# What you need to do
Please reproduce the passage on Erkki Raappana word for word, between "Major General Erkki" and "Continuation War (1941–1944).", inclusive.

# Page excerpt
════════════════

Major General Erkki Johannes Raappana (June 2, 1893 – September 14, 1962) was the commander of the 14th Division of the Finnish Army during the Second World War.

Raappana was born in Oulujoki. From 1916 to 1918, he served in the 27th Jäger Battalion, a light infantry unit of the Imperial German Army. In 1918 he took part in the Finnish Civil War as a lieutenant of the White side.  Among many of his known accomplishments, General Raappana was chosen to command the Finnish detachment - nicknamed "Group Raappana" ("Ryhmä Raappana" in Finnish) - that was to stop the enemy in the very final Finnish-Soviet battle during World War II.  It was the Battle of Ilomantsi, fought during the Continuation War (1941–1944).

The battle lasted from July 26 to August 13, 1944. It ended with a Finnish victory, as the last major Soviet attack against Finland was stopped here. Two elite Red Army divisions were completely routed after a week and a half of fighting, leaving behind over 3 200 Red Army soldiers dead, thousands wounded and missing, and over 100 pieces of heavy artillery and approximately 100 mortars and the rest of the Soviet ordnance for the Finns to capture.

════════════════

# Data segment
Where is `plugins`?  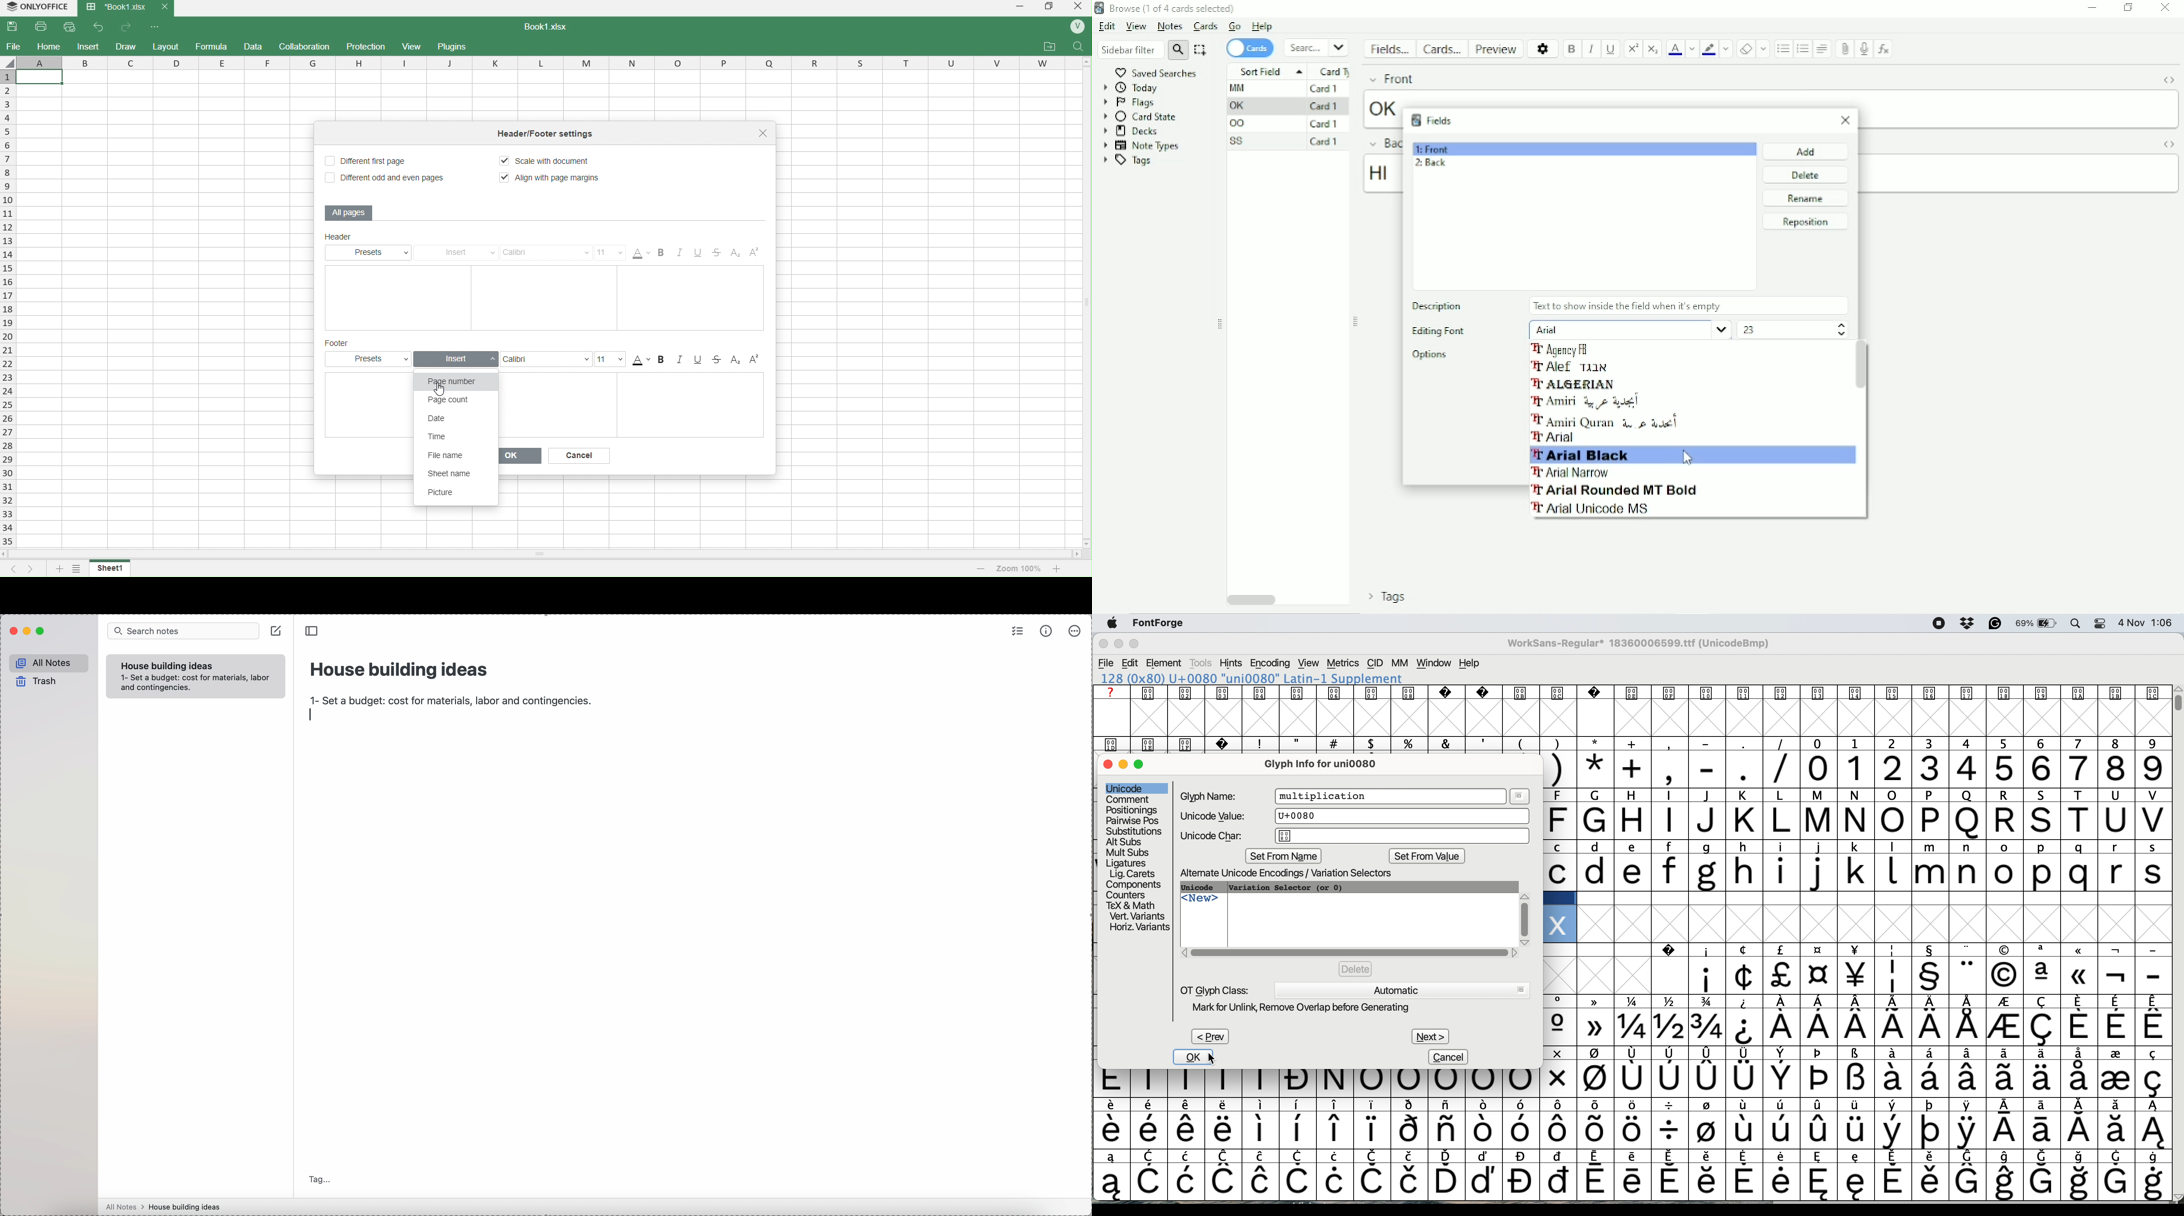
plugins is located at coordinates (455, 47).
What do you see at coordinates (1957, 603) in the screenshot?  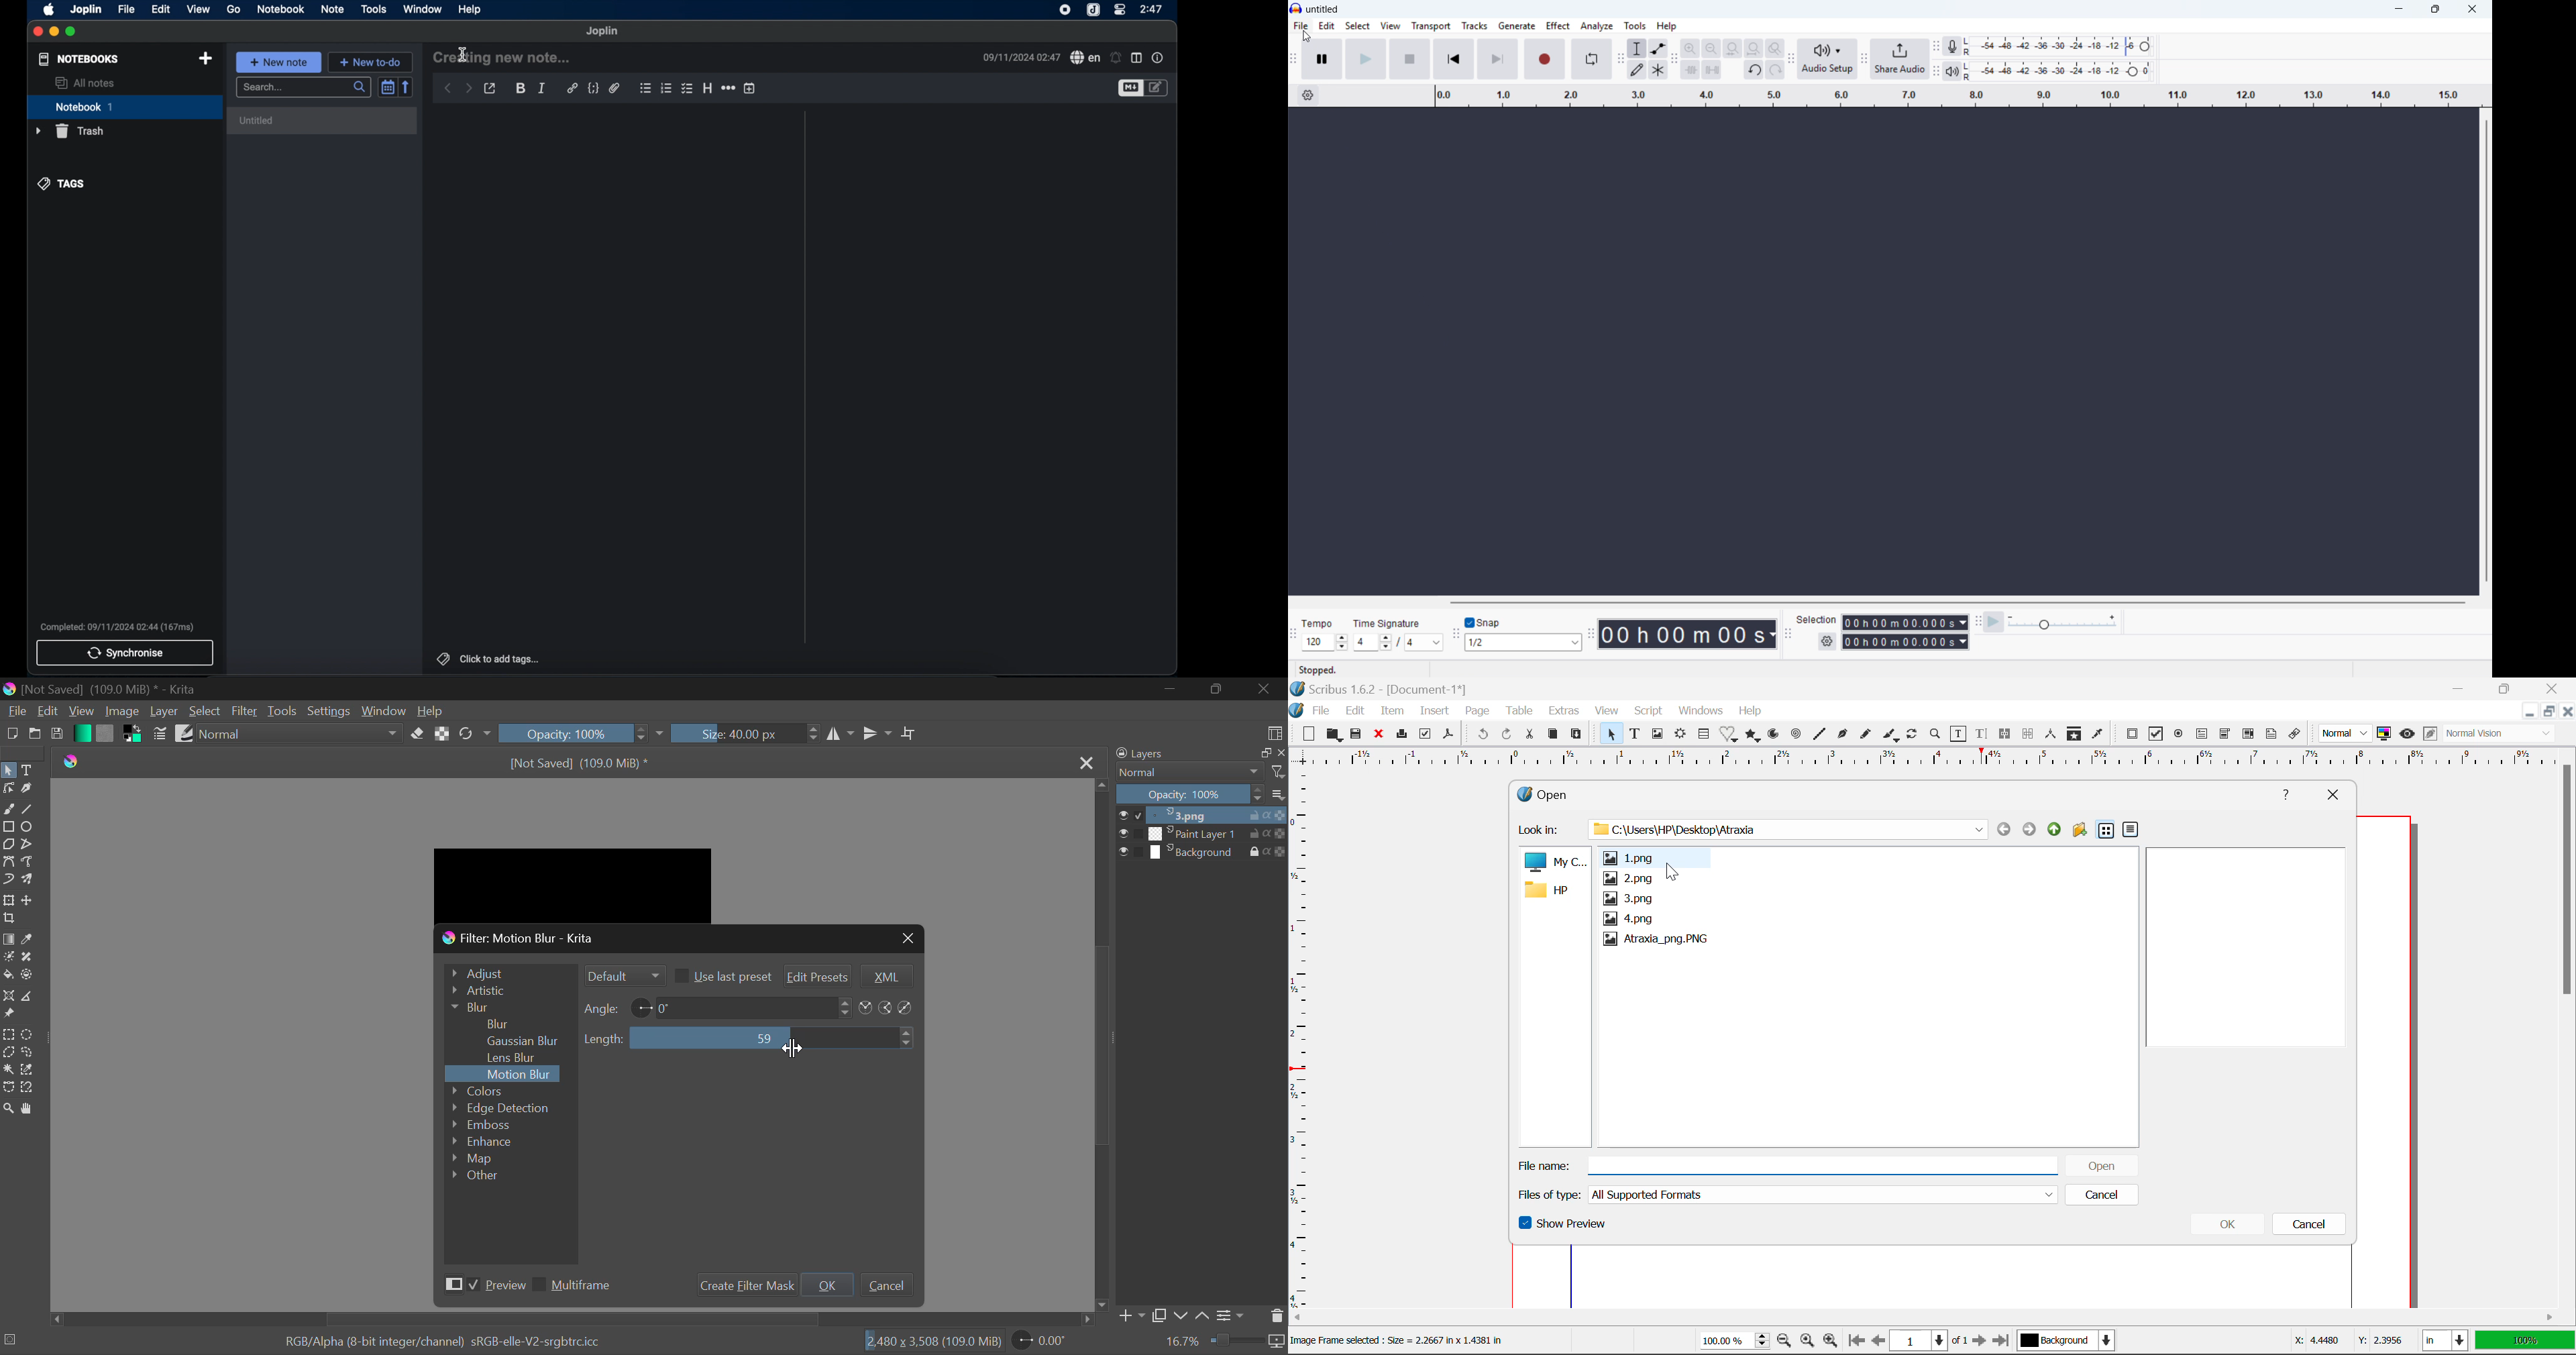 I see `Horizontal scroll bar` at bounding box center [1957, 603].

════════════════

# Solved exercise
Major General Erkki Johannes Raappana (June 2, 1893 – September 14, 1962) was the commander of the 14th Division of the Finnish Army during the Second World War.

Raappana was born in Oulujoki. From 1916 to 1918, he served in the 27th Jäger Battalion, a light infantry unit of the Imperial German Army. In 1918 he took part in the Finnish Civil War as a lieutenant of the White side.  Among many of his known accomplishments, General Raappana was chosen to command the Finnish detachment - nicknamed "Group Raappana" ("Ryhmä Raappana" in Finnish) - that was to stop the enemy in the very final Finnish-Soviet battle during World War II.  It was the Battle of Ilomantsi, fought during the Continuation War (1941–1944).